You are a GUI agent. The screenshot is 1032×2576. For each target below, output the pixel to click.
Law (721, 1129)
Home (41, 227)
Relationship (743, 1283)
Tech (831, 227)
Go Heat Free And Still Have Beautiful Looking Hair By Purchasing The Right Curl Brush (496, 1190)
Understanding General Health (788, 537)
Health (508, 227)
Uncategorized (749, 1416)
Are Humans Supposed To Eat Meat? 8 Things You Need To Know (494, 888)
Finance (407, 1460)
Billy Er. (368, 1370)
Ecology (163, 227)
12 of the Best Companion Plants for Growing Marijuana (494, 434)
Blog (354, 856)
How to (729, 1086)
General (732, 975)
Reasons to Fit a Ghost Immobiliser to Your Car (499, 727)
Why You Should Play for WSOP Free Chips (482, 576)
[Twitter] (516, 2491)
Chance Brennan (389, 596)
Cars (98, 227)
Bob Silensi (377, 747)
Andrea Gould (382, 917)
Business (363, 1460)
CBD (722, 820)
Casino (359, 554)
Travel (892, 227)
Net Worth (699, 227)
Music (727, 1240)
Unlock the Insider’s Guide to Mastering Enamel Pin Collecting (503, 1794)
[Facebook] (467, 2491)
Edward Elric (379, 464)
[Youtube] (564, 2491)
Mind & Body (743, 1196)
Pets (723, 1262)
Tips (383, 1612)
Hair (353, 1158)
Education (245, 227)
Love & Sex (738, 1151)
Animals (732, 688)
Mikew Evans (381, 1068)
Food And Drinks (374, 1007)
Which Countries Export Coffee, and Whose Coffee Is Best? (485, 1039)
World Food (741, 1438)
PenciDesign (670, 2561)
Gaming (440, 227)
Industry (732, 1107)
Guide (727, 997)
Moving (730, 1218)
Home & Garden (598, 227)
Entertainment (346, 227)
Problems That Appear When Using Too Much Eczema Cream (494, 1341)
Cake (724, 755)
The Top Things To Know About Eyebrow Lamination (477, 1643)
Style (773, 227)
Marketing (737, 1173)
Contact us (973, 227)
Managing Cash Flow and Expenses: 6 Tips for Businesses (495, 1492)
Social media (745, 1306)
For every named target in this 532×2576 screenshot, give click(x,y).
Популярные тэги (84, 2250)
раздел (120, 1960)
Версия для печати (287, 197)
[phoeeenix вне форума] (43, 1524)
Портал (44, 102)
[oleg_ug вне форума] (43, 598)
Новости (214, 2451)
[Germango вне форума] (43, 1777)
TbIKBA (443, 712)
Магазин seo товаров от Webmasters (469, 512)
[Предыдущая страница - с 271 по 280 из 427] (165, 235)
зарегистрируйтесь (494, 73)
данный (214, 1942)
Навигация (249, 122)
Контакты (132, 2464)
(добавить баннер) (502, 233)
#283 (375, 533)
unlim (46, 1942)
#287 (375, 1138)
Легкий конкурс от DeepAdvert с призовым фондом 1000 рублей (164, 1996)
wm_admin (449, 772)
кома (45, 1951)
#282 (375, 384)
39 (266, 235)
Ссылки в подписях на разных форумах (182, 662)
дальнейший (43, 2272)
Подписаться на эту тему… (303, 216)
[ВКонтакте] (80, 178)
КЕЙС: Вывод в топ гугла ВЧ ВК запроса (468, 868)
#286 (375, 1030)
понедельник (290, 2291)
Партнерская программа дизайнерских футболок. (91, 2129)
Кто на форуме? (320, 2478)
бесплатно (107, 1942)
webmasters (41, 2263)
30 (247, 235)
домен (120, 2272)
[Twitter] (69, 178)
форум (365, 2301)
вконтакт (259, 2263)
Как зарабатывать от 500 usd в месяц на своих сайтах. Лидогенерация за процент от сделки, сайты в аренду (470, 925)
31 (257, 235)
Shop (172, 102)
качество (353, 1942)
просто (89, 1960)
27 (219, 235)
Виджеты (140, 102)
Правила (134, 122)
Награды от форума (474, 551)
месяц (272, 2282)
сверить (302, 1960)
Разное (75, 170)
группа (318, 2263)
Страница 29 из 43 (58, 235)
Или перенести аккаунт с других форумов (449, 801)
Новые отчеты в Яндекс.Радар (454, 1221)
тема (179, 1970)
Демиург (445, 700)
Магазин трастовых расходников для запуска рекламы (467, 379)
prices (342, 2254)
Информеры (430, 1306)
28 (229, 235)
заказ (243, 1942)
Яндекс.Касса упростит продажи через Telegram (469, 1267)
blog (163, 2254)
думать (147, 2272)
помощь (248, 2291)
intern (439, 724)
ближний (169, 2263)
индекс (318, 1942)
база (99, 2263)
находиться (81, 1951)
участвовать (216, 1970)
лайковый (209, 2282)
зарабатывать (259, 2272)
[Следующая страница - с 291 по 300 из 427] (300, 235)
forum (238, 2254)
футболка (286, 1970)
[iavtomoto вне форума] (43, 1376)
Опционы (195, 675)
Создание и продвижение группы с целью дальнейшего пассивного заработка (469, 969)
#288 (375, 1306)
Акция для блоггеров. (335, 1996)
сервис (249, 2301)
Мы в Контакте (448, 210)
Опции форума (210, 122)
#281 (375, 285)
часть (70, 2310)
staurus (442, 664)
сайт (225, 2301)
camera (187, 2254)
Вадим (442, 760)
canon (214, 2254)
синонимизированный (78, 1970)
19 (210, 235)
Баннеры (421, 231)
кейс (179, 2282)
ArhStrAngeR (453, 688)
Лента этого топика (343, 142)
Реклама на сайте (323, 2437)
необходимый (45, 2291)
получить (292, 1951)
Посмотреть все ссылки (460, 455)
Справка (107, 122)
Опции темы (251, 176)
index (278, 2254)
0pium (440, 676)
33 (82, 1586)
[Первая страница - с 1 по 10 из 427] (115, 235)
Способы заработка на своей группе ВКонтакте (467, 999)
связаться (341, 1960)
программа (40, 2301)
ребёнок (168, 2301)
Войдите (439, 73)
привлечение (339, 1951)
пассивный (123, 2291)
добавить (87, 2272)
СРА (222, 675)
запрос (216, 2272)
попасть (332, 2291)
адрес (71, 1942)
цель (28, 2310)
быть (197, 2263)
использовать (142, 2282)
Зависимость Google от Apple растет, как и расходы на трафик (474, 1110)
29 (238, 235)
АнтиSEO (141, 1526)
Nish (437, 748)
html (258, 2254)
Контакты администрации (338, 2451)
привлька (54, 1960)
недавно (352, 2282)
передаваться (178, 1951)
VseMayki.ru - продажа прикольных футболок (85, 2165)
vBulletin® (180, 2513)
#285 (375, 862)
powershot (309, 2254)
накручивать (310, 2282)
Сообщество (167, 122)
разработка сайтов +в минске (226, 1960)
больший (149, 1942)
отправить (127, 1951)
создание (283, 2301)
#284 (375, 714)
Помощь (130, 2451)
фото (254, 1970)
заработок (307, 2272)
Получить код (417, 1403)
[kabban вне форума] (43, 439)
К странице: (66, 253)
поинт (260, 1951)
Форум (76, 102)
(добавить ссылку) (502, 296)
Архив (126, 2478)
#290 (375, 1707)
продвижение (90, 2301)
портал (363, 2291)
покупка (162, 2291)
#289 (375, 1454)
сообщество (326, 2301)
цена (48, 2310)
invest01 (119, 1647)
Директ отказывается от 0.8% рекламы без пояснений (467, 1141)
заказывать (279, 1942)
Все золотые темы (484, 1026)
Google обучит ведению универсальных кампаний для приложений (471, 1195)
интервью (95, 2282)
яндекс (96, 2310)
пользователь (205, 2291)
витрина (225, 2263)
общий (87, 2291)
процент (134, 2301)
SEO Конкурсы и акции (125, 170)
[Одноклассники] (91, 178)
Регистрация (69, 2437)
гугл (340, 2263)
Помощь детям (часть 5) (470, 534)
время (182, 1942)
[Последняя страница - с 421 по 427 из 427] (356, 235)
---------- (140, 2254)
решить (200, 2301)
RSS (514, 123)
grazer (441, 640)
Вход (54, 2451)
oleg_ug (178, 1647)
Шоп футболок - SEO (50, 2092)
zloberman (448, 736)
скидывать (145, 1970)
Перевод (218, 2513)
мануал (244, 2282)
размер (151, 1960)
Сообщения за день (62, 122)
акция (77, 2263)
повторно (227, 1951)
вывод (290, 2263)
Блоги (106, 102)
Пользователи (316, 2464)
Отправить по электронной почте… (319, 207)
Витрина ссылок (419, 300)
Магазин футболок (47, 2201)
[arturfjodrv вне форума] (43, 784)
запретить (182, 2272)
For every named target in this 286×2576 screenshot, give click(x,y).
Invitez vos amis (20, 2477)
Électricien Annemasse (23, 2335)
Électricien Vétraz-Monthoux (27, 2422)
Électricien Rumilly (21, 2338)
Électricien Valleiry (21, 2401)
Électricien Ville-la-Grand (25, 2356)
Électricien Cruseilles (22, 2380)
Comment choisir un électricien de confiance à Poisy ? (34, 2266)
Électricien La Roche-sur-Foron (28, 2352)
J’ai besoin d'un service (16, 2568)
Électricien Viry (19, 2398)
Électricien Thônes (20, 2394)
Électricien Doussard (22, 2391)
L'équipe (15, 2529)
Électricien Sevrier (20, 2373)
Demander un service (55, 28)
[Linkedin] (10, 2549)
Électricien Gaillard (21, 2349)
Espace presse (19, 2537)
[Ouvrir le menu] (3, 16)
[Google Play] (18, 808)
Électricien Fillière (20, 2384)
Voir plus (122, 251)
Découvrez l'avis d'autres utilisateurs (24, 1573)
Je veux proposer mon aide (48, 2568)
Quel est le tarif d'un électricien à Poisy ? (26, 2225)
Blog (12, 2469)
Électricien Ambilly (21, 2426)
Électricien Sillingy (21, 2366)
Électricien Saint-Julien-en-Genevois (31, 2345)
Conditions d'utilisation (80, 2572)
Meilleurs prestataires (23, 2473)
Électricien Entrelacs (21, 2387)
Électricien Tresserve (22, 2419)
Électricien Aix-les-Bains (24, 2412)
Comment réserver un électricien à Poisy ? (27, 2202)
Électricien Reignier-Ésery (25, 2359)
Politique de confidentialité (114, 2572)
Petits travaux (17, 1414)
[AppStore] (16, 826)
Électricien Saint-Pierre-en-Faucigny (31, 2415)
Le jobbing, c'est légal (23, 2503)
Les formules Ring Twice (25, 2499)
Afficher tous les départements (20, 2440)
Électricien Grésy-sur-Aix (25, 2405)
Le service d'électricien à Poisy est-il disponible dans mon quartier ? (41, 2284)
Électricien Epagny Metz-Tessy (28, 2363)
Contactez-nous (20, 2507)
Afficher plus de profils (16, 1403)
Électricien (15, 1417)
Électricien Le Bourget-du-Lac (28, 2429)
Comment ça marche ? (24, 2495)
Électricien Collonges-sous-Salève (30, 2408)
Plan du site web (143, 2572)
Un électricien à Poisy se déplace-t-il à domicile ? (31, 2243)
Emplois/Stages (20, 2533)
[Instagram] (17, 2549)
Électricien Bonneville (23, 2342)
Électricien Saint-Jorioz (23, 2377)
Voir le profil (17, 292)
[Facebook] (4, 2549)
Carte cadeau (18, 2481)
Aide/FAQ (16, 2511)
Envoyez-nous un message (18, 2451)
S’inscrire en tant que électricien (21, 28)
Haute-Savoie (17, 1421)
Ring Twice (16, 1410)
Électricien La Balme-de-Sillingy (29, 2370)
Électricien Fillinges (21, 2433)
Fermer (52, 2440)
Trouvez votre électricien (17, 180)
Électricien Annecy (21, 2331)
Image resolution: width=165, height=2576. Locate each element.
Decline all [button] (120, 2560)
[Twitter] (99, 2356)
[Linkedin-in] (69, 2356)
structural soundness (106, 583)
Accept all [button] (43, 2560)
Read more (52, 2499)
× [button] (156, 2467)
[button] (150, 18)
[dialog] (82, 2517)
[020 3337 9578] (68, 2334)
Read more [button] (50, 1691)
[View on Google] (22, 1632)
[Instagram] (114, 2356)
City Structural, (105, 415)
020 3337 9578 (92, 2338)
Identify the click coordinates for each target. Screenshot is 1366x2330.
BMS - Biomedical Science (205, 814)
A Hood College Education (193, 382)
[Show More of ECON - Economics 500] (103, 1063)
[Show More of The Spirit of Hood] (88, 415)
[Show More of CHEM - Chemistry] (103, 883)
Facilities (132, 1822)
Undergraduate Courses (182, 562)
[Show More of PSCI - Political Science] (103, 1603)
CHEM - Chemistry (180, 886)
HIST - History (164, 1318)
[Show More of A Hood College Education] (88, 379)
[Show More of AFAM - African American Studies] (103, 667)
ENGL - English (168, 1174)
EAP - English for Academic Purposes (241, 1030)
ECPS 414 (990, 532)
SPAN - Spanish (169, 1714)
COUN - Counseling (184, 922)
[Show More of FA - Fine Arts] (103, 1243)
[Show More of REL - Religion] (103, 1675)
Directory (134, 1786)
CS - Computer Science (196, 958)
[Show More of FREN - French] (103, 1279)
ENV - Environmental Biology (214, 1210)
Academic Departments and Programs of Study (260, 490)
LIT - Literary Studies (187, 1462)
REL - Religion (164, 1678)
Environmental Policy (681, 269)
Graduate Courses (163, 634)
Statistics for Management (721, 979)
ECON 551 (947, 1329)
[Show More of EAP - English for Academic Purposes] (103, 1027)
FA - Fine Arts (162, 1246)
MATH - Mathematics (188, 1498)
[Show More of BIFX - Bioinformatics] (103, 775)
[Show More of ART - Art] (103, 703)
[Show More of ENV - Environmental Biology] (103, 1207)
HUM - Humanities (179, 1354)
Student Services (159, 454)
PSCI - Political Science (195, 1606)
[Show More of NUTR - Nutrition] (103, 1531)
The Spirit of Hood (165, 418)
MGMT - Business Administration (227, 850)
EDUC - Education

---+---

▶ [Work item]:
Everything from the first line of the records above through the line containing "Unlock the Insider’s" should be restated word for word; leave out all other lines.

▶ [Answer section]:
You are a GUI agent. The screenshot is 1032×2576. For each target below, output the pixel to click.
Law (721, 1129)
Home (41, 227)
Relationship (743, 1283)
Tech (831, 227)
Go Heat Free And Still Have Beautiful Looking Hair By Purchasing The Right Curl Brush (496, 1190)
Understanding General Health (788, 537)
Health (508, 227)
Uncategorized (749, 1416)
Are Humans Supposed To Eat Meat? 8 Things You Need To Know (494, 888)
Finance (407, 1460)
Billy Er. (368, 1370)
Ecology (163, 227)
12 of the Best Companion Plants for Growing Marijuana (494, 434)
Blog (354, 856)
How to (729, 1086)
General (732, 975)
Reasons to Fit a Ghost Immobiliser to Your Car (499, 727)
Why You Should Play for WSOP Free Chips (482, 576)
[Twitter] (516, 2491)
Chance Brennan (389, 596)
Cars (98, 227)
Bob Silensi (377, 747)
Andrea Gould (382, 917)
Business (363, 1460)
CBD (722, 820)
Casino (359, 554)
Travel (892, 227)
Net Worth (699, 227)
Music (727, 1240)
Unlock the Insider’s Guide to Mastering Enamel Pin Collecting (503, 1794)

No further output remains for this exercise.